Start of Provided information

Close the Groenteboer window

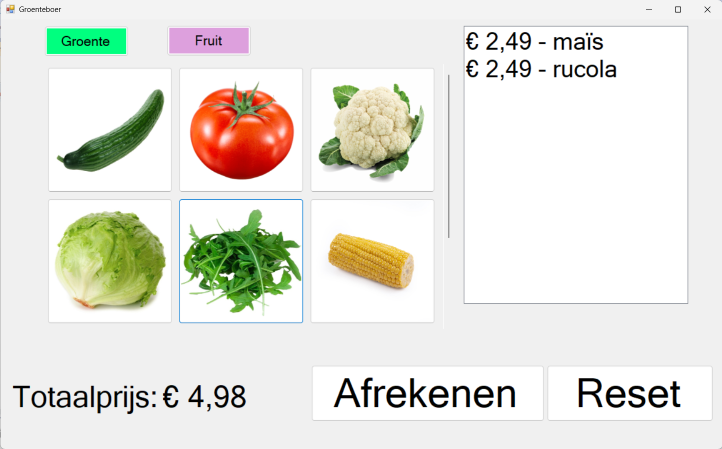point(707,10)
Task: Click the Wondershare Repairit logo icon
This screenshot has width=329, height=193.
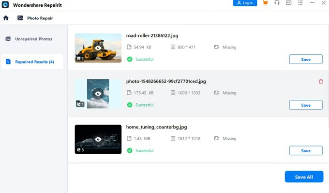Action: click(x=5, y=5)
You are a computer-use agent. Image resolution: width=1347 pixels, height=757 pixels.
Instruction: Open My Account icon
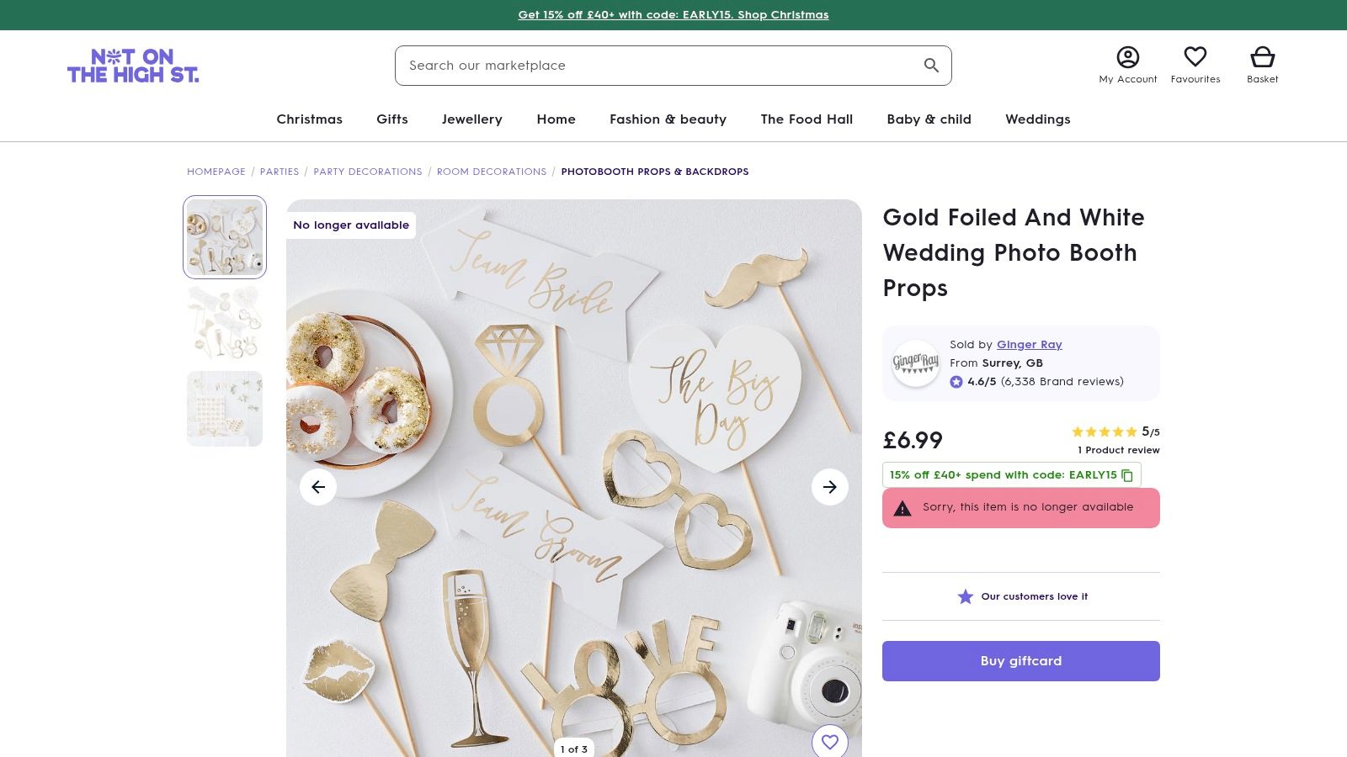(1127, 57)
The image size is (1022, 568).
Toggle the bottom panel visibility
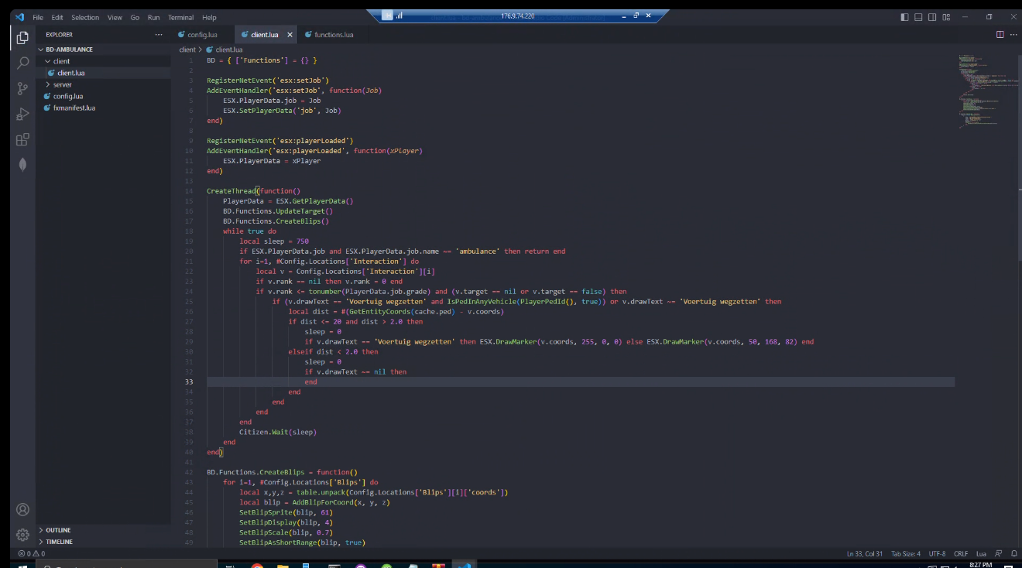click(x=918, y=17)
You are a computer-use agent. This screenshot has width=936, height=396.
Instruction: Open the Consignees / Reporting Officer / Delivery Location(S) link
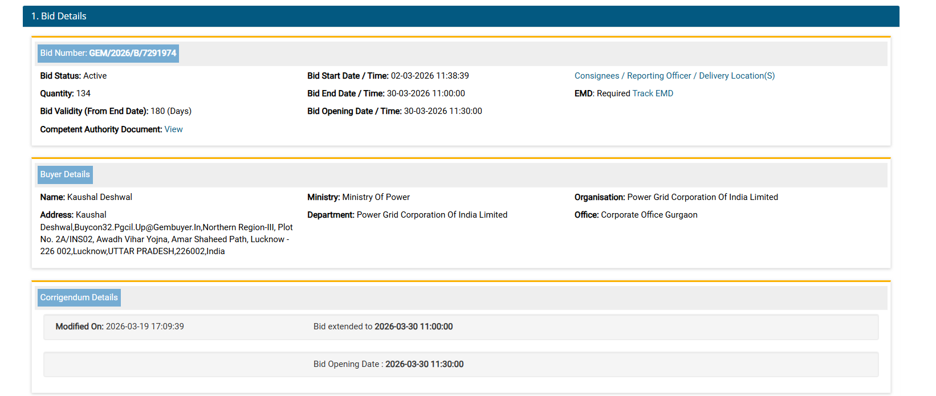(x=674, y=76)
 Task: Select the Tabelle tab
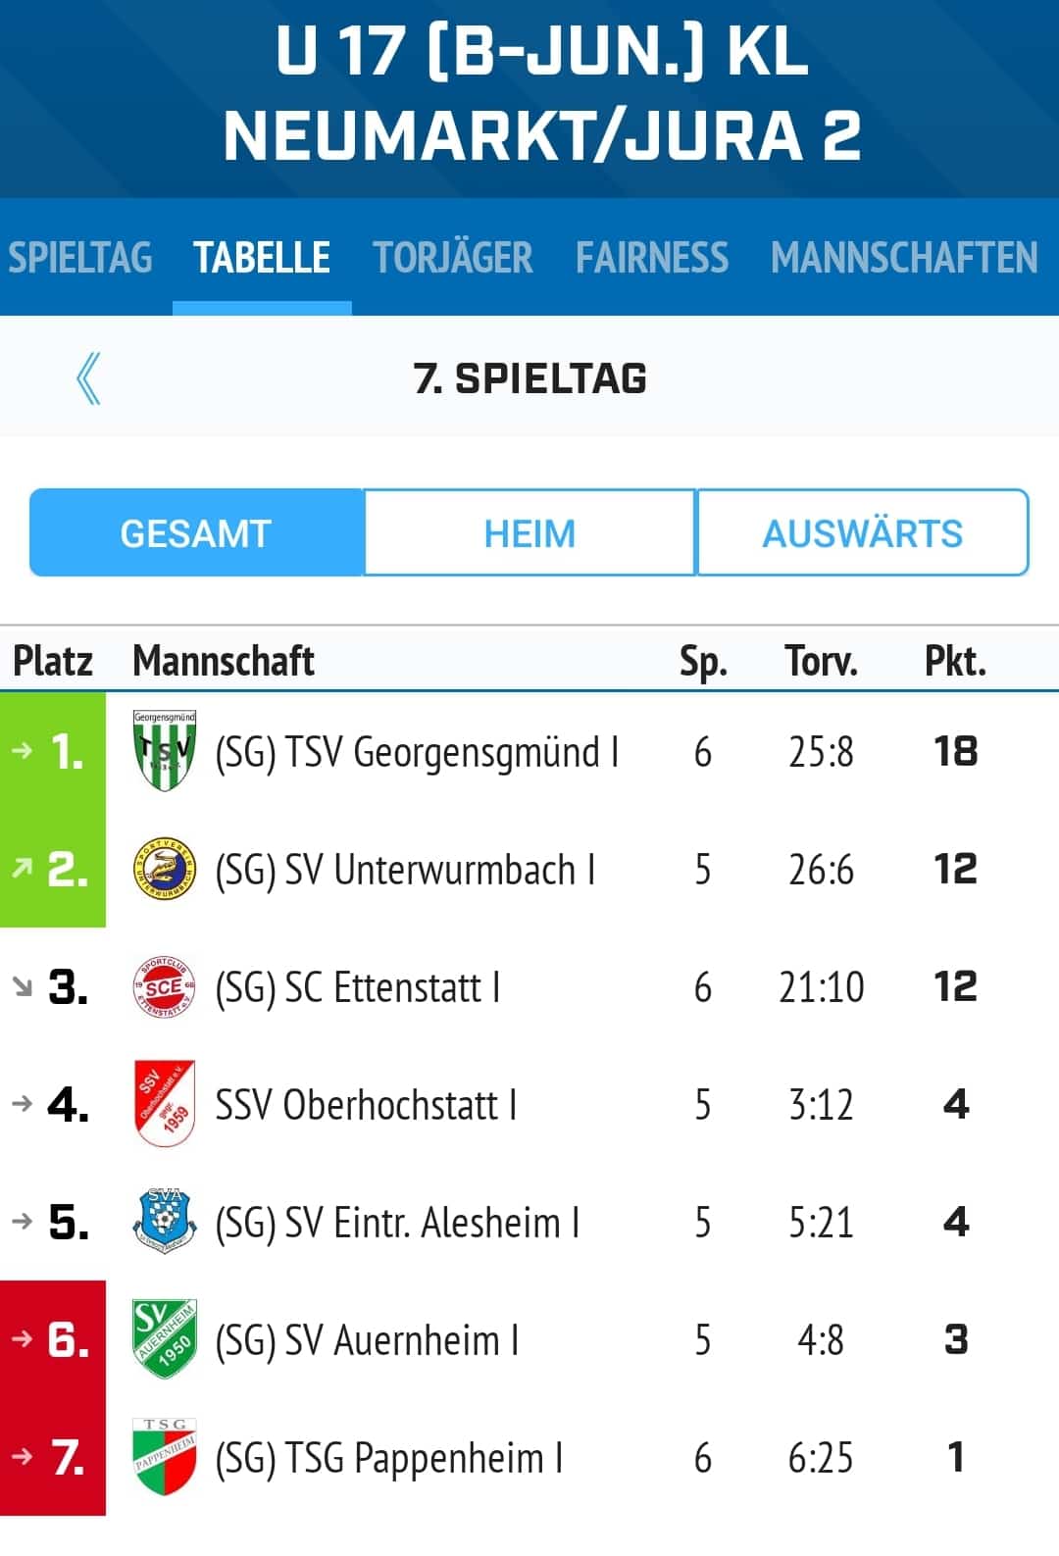tap(262, 257)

End of Provided information

▶ Task
A verbatim copy of every record above is required, with all pictures omitted.

▶ Exercise response
Close the Groenteboer window

point(707,10)
Task: Click the Wondershare Repairit logo icon
This screenshot has width=329, height=193.
Action: click(x=5, y=5)
You are a computer-use agent. Image resolution: width=1347 pixels, height=757 pixels.
Instruction: Open My Account icon
(1127, 57)
The image size is (1022, 568).
Toggle the bottom panel visibility
click(x=918, y=17)
You are a computer-use agent. This screenshot has width=936, height=396.
Instruction: Open the Consignees / Reporting Officer / Delivery Location(S) link
(x=674, y=76)
 Task: Select the Tabelle tab
tap(262, 257)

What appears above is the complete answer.